*WORKING DATA*.
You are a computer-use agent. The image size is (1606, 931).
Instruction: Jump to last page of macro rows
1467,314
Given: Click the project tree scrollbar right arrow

--

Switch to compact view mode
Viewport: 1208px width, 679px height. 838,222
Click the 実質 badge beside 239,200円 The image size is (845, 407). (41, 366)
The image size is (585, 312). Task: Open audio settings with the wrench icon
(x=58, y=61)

*ASSIGNED TASK*. Above are records; repeat only the lines starting at the line with "Instruction: Jump to last page of macro rows" and ending at the line with "Given: Click the", exactly as they appear, both included.

*RESULT OF THIS EXERCISE*.
Instruction: Jump to last page of macro rows
1467,314
Given: Click the project tree scrollbar right arrow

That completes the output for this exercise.